Bologna, sgombero di Villa Adelante: divieto di dimora per Gianmarco De Pieri del Tpo

De Pieri è accusato di resistenza e lesioni a pubblico ufficiale per aver spinto, durante le operazioni di sgombero di Villa Adelante, un agente della Digos.

Gianmarco De Pieri, attività del centro sociale bolognese Tpo, ha dovuto lasciare ieri sera la città di Bologna dopo aver ricevuto dalla Digos della Questura locale la notifica del divieto di dimora disposto dal gip Letizia Magliaro su richiesta del pm Antonello Gustapane nell’ambito dell’inchiesta sugli scontri tra manifestanti e forze dell’ordine del 18 giugno scorso durante le operazioni di sgombero della villetta di viale Aldini a Bologna, di proprietà di Unifica Holding, occupata dal collettivo Labàs, legato al Tpo.

A comunicarlo, oltre allo stesso De Pieri su Facebook, ci ha pensato il sito ufficiale del Centro Sociale TPO, che per questa sera ha già indetto un presidio in piazza San Francesco:

Poco fa a Gianmarco è stato comunicato che entro le 19.00 dovrà lasciare Bologna, costretto da una misura cautelare del codice Rocco, risalente al ventennio più buio della nostra storia: il divieto di dimora.
A Gianmarco e a molti di noi viene imputata la resistenza al vile sgombero di Villa Adelante, dove per 9 mesi trovarono casa famiglie, pensionati, giovani precari e disoccupati che hanno deciso di non piegarsi alla crisi. Ma non basta: la più grave colpa di Gianmarco sarebbe quella di essere sempre presente in ogni luogo in cui si lotta per i diritti, per la dignità delle persone, per la possibilità di costruire una città più libera. Per noi, invece, la sua costanza nell’essere stato sempre partecipe ai percorsi di lotta e di liberazione di questa città è motivo di orgoglio.

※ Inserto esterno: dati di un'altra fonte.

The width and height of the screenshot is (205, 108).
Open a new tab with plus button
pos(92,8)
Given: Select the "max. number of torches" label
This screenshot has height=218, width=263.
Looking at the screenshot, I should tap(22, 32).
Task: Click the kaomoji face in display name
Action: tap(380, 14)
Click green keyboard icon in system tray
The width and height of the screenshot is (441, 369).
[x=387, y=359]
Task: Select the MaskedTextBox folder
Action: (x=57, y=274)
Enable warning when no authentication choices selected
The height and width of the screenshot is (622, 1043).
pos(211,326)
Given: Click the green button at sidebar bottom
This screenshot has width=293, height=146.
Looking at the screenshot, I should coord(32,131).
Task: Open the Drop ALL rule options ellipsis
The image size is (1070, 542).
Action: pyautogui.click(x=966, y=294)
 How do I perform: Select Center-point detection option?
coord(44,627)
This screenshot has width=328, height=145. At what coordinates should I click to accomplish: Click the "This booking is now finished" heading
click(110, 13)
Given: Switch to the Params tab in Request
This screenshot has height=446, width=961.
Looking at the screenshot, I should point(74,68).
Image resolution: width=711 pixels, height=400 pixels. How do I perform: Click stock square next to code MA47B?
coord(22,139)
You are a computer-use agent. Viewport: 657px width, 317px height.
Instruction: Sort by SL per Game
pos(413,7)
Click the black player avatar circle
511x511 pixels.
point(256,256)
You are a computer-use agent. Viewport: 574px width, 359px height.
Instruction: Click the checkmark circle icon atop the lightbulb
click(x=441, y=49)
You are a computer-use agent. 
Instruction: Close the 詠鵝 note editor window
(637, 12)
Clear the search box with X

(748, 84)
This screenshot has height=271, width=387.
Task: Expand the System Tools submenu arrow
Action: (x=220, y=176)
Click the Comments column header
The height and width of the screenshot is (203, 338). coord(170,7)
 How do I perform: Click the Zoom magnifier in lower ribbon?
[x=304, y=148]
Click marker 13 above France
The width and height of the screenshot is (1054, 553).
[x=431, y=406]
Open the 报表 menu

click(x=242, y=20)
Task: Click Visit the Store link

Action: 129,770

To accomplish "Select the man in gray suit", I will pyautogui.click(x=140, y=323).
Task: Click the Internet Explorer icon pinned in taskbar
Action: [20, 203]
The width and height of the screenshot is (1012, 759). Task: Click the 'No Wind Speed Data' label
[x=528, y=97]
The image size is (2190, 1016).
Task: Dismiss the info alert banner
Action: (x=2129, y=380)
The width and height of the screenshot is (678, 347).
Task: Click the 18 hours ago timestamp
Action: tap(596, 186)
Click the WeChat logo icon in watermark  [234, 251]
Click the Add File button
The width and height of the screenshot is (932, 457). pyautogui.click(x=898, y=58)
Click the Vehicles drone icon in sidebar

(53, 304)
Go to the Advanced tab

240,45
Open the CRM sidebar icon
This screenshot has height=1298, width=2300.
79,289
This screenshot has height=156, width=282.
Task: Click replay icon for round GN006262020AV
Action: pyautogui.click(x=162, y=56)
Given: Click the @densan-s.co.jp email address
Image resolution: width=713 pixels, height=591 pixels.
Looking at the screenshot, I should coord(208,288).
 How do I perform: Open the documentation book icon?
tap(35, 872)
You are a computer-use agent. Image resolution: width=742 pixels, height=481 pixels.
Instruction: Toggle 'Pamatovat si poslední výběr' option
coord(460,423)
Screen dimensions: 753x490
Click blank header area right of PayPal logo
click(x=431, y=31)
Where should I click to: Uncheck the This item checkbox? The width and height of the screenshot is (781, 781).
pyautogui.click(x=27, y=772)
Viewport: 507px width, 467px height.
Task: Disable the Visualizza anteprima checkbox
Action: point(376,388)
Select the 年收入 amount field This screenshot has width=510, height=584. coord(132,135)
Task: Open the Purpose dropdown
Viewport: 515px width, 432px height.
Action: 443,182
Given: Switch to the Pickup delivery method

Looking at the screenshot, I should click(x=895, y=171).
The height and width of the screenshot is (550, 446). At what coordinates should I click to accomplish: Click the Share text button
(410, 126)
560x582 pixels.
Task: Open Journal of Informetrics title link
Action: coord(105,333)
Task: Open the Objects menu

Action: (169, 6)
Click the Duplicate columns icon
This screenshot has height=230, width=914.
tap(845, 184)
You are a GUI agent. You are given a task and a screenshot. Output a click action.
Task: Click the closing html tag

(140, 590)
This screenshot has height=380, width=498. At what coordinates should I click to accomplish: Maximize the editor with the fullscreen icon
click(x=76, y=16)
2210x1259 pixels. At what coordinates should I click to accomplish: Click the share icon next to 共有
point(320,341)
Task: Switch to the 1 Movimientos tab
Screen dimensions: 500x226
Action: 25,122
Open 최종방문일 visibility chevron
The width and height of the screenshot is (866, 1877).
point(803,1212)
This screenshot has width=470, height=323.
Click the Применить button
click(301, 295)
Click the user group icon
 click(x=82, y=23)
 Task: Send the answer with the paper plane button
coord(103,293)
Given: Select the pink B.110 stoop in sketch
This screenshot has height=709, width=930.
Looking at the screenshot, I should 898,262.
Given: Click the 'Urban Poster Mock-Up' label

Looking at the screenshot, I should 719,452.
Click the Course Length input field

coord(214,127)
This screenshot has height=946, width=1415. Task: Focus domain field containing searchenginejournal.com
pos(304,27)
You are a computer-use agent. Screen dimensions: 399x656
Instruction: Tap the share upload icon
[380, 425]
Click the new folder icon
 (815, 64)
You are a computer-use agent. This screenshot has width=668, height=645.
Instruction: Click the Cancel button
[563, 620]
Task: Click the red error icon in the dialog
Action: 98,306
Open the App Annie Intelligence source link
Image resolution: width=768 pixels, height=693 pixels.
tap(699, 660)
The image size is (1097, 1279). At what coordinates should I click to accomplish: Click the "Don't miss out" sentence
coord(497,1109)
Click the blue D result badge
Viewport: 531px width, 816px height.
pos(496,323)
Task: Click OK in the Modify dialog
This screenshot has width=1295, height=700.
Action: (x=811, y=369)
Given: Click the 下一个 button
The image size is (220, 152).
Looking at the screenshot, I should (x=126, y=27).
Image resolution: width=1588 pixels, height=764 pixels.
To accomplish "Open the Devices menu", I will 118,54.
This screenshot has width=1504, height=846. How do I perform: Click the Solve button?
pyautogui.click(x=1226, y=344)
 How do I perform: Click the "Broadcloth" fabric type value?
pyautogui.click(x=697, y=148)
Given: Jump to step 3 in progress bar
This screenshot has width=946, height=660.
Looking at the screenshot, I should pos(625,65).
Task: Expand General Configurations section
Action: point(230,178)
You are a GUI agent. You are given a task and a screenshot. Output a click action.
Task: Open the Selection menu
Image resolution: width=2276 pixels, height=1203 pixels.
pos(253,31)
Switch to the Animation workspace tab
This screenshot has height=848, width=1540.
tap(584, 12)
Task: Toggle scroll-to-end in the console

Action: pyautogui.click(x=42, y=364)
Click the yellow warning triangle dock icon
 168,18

Il divieto di dimora è stato notificato ieri e dopo qualche ora, alle 19 in punto, Gianmarco De Pieri hai lasciato la sua Bologna. Con queste parole, su Facebook, ha comunicato l’arrivederci ad amici, familiari e conoscenti:

E così, un paio di firme, due paginette di potere mal scritte con abuso di copia&incolla, un magistrato ingastrito, e mi cambia il panorama. Ma questa cosa non va a finire con #‎addioLuganoBella. […] Non è stato possibile rimanere in poltrona quando gente senza casa viene picchiata per lasciare case senza gente, così come non è possibile, per tutti e tutte noi, accettare la povertà, la distruzione dell'ambiente, della scuola, della città senza ribellarci e metterci in cammino.
Ruga essere in esilio, sia chiaro. Ma molti in giro per il mondo rischiano la pelle solo perché alzano la testa, altri muoiono senza aver mai avuto la possibilità di alzarla.

Le voci in supporto di De Pieri non sono mancate fin dai primi istanti. Giovanni Paglia, parlamentare di Sinistra Ecologia e Libertà, ha così commentato il provvedimento:

Tutta la mia solidarietà a Gianmarco De Pieri. Quel giorno avrei voluto e dovuto esserci anch’io e solo gli impegni parlamentari me l’hanno impedito. Che Gianmarco non possa risiedere a Bologna è un’assurdità sotto ogni punto di vista, che solo una sopravvivenza del codice fascista può motivare. A Bologna la parola “legalità” sta diventando un insulto al buon senso.

E oggi, poche ore dopo la partenza di De Pieri e a poche ore dal presidio organizzato dal Centro Sociale TPO, gli attivisti che ne fanno parte hanno tenuto una conferenza stampa in presenza di avvocati che hanno fornito preziosi consigli, a cominciare dall’avvocato Simone Sabattini, che commentando il provvedimento e il fatto che viene contestato a De Pieri - resistenza e lesioni per aver spinto un agente della Digos, che ha ricevuto una prognosi di 7 giorni - ha affermato:

Un fatto modesto, con lesioni lievi che andranno verificate, durante un’azione collettiva, a volto scoperto come sempre.

L’avvocato ha spiegato di essersi già messo in moto per chiedere la riduzione o l’annullamento del provvedimento che, al momento, va ad impattare pesantemente sulla vita e sull’attività lavorativa di De Pieri.